One more thing, although Rybka seems to be the best scaling engine on more than 8 cores today, Zappa Mexico II also has excellent scaling even though its search and evaluation might be outdated. Rybka only managed to reach the scaling of ZM II with R3, and it lagged quite a bit in scaling before that.

How are you measuring "scaling"? We have run lots of tests comparing Rybka and Crafty on 8 cores. I have not seen Rybka scale better, unless you cherry-pick one position out of 10 or whatever... I do not believe that Rybka represents a "silver bullet" with regard to parallel search.

M ANSARI · Post by **M ANSARI** » Thu Dec 09, 2010 11:19 pm

Actually I have never tested against Crafty, but when testing Rybka against Zappa, the "scaling" I mean was that for example scores of Rybka 2.3.2a against ZMII on single core were say 80 ELO for Rybka, on 2 cores it would something like 60 ELO and so on. This was quite linear until at 8 cores and 5_0 matches, ZMII was pulling very close and pulling ahead when cores were pushed to 5 Ghz. That led me to think that ZMII was scaling better than R 2.3.2a. This was not the case with R3 where scores against ZMII were pretty much the same as you increased cores.

bob · Post by **bob** » Thu Dec 09, 2010 11:29 pm

M ANSARI wrote:Actually I have never tested against Crafty, but when testing Rybka against Zappa, the "scaling" I mean was that for example scores of Rybka 2.3.2a against ZMII on single core were say 80 ELO for Rybka, on 2 cores it would something like 60 ELO and so on. This was quite linear until at 8 cores and 5_0 matches, ZMII was pulling very close and pulling ahead when cores were pushed to 5 Ghz. That led me to think that ZMII was scaling better than R 2.3.2a. This was not the case with R3 where scores against ZMII were pretty much the same as you increased cores.

That's a very imprecise way of measuring "scaling" and could be a way of measuring "parallel search bugs" in fact.

M ANSARI · Post by **M ANSARI** » Fri Dec 10, 2010 6:19 am

bob wrote:
M ANSARI wrote:Actually I have never tested against Crafty, but when testing Rybka against Zappa, the "scaling" I mean was that for example scores of Rybka 2.3.2a against ZMII on single core were say 80 ELO for Rybka, on 2 cores it would something like 60 ELO and so on. This was quite linear until at 8 cores and 5_0 matches, ZMII was pulling very close and pulling ahead when cores were pushed to 5 Ghz. That led me to think that ZMII was scaling better than R 2.3.2a. This was not the case with R3 where scores against ZMII were pretty much the same as you increased cores.
That's a very imprecise way of measuring "scaling" and could be a way of measuring "parallel search bugs" in fact.

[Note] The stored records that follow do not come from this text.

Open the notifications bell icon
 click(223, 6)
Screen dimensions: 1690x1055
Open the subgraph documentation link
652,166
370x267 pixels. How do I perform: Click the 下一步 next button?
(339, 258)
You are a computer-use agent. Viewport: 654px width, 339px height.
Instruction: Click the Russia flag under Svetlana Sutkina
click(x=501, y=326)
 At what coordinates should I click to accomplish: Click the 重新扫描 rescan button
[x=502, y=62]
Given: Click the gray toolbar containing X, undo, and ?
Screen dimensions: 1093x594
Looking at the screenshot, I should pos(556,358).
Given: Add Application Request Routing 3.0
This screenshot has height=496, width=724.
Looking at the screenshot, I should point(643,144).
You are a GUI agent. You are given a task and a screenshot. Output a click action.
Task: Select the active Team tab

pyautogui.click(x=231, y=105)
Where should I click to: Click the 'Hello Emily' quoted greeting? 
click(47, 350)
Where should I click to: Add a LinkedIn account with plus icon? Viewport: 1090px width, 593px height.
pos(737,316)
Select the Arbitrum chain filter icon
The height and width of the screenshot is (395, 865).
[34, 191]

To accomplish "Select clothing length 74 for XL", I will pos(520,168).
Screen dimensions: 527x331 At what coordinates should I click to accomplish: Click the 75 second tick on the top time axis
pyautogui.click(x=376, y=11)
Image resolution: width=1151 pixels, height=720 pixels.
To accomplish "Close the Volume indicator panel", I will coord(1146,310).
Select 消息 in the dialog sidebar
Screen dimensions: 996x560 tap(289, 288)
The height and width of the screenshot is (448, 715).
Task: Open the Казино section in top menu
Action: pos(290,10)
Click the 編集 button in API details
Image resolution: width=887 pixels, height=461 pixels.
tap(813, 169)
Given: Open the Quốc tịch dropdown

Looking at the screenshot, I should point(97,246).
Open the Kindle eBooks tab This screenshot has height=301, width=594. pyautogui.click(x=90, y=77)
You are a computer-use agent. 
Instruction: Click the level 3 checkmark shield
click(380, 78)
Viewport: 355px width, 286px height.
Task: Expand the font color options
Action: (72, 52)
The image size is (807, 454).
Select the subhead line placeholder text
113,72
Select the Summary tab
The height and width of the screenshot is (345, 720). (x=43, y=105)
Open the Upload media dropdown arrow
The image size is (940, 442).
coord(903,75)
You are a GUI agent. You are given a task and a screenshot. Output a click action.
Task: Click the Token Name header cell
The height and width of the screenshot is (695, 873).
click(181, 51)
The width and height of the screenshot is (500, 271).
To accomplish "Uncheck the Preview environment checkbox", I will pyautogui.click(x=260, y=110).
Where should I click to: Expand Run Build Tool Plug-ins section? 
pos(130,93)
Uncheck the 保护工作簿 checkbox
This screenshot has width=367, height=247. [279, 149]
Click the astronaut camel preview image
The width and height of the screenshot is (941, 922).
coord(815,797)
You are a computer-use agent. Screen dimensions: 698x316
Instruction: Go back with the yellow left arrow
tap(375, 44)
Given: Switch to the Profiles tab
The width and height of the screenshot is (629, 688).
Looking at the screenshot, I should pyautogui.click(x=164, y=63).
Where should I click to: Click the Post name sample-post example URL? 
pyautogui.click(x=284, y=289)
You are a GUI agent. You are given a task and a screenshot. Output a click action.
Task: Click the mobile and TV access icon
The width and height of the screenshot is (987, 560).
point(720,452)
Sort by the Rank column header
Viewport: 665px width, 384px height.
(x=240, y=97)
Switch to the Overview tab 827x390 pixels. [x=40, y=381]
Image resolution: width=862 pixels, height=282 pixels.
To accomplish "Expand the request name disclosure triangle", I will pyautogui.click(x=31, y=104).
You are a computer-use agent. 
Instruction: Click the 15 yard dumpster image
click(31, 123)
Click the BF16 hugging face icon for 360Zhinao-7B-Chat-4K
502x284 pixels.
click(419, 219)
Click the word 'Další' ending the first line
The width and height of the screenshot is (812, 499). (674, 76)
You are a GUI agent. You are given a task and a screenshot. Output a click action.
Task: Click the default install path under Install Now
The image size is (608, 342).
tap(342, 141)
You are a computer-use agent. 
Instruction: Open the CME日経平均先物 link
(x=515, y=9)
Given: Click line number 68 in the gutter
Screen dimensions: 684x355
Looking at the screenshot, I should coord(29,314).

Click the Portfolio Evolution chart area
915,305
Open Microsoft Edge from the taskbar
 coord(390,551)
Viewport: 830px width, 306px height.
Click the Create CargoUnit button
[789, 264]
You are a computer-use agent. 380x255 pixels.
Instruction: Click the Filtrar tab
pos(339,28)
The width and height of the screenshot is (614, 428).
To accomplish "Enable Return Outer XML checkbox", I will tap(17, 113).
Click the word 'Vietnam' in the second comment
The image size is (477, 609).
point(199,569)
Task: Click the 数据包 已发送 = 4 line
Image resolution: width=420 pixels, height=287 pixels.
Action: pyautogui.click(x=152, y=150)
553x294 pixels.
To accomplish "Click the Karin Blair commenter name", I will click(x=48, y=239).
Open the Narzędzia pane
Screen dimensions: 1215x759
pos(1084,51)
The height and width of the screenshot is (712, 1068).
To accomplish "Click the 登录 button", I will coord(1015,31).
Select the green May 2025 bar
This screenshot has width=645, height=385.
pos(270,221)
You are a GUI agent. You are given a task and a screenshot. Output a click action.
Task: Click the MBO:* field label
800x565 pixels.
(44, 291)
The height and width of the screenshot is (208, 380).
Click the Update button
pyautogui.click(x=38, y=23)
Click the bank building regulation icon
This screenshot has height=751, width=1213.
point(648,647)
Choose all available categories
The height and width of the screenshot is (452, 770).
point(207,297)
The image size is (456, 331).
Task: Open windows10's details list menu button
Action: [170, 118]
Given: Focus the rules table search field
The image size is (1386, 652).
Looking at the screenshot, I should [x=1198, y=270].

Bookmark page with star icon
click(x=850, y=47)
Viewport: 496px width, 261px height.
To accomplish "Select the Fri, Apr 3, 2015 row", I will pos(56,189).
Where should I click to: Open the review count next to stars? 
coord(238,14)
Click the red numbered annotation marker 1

Probably, but it is the only way I can think of measuring scaling cross platform, as I have yet see two original engines create similar knps profiles. I also think that "parallel search bugs" are part of the equation when seeing how an engine performs with multiple cores. I guess the more cores you have the more squeaky clean your code has to be, because the chances of a rare bug hitting become less rare. You can see that in the latest R3 derivatives ... they seem to be very stable at single core and even dual cores, but on 8 cores they are most definitely not stable and it is hard to play a 100 game tourney without an exception fault.

lucasart · Post by **lucasart** » Sun Dec 12, 2010 2:28 pm

FlavusSnow wrote:I've done a fair share or research trying to find engines that can use more than 8 cores. Crafty and a couple of crafty's offspring are the only world-class engines that I can find for such hardware.

And what do you want to do with more than 8-cores ?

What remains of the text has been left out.